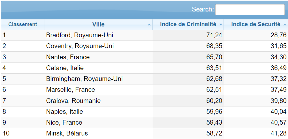Screen dimensions: 288x139
Task: Click Nantes, France city cell
Action: [x=68, y=57]
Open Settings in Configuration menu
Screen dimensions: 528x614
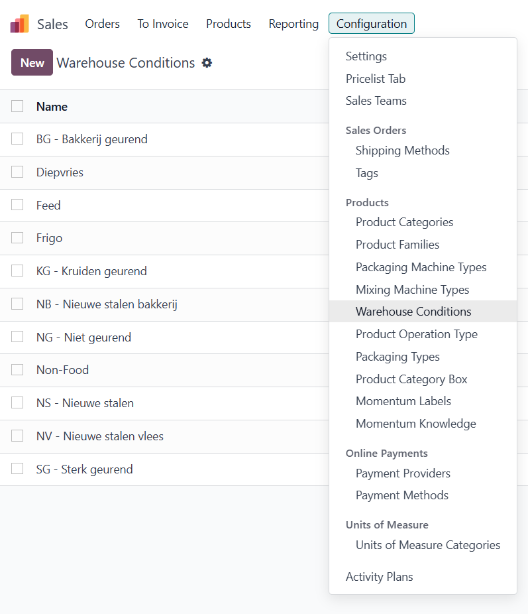click(366, 56)
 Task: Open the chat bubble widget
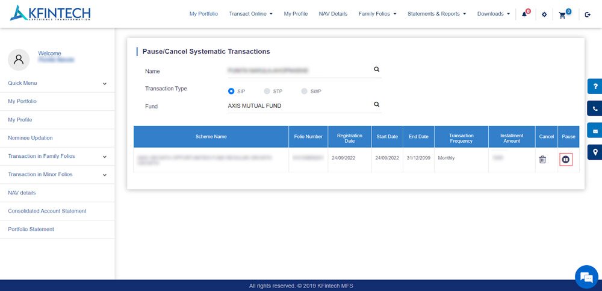pyautogui.click(x=585, y=277)
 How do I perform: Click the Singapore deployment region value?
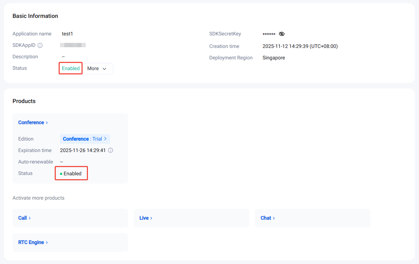point(273,58)
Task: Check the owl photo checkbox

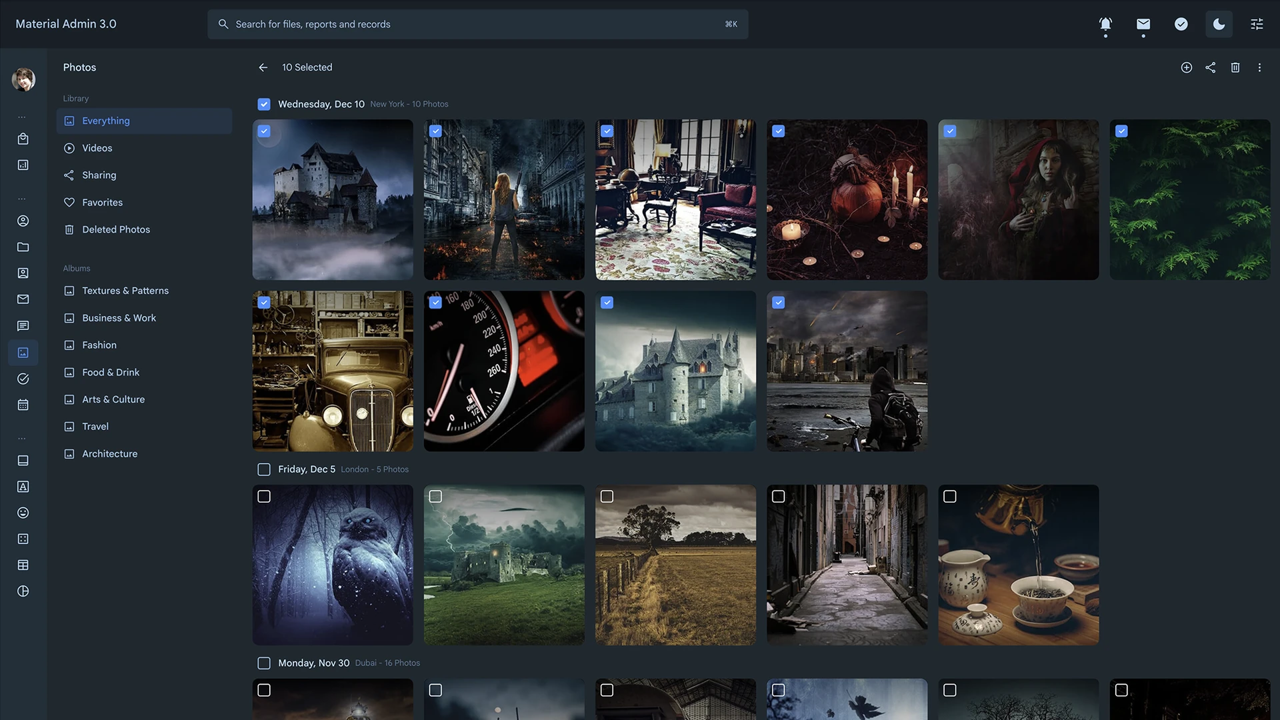Action: point(264,497)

> [Directive]
Reproduce all of the items above word for word, leaving out the pictures.

> [Task result]
Screen dimensions: 288x139
Task: Click Nantes, France city cell
Action: [x=68, y=57]
Open Settings in Configuration menu
Screen dimensions: 528x614
click(366, 56)
 Task: Open the chat bubble widget
pyautogui.click(x=585, y=277)
 How do I perform: Click the Singapore deployment region value?
point(273,58)
Task: Check the owl photo checkbox

Action: point(264,497)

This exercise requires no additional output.